The advantage that partitioning  provides is on administrative tasks like server splits.  When there are too many tenants on one server and a split needs to occur the stressed out database data can be replicated to another server.  After the replication there will be two servers, each with roughly half of the tenants inactive.  Instead of slow and hardware consuming mass delete of now inactive tenants on a server the inactive partitions can be dropped in a second.  While the server split is still painful, this makes the reallocation of tenants across servers easier and the system is fully available far earlier. 
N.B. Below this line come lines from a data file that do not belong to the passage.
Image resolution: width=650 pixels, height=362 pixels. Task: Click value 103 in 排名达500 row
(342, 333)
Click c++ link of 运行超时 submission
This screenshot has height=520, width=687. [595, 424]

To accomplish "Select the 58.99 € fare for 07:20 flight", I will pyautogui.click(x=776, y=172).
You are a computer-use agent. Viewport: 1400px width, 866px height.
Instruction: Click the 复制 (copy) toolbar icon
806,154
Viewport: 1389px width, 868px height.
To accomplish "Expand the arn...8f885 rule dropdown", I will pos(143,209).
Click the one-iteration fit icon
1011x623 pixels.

There there are the other administrate benefits with partitioning, such as dropping the data for an inactive tenant quickly.  

A downside is that you have to keep the partitioning list or range current as new tenants are added.  You will probably want to pre-allocate tenant partitions to avoid having to add partitions at the last moment. 

However, be aware of the partitioning limitations, such as only 1024 partitions per table.  This means only 1024 tenants per database, so if you store more than 1024 tenants in one database you will want to combine multiple tenants into one partition. 

If you expect to overwhelm a single database server, and if you are developing enterprise software as a service that is very possible as even simple enterprise applications seem to generate terabytes of data these days, you should strongly considering partitioning tables by the tenant.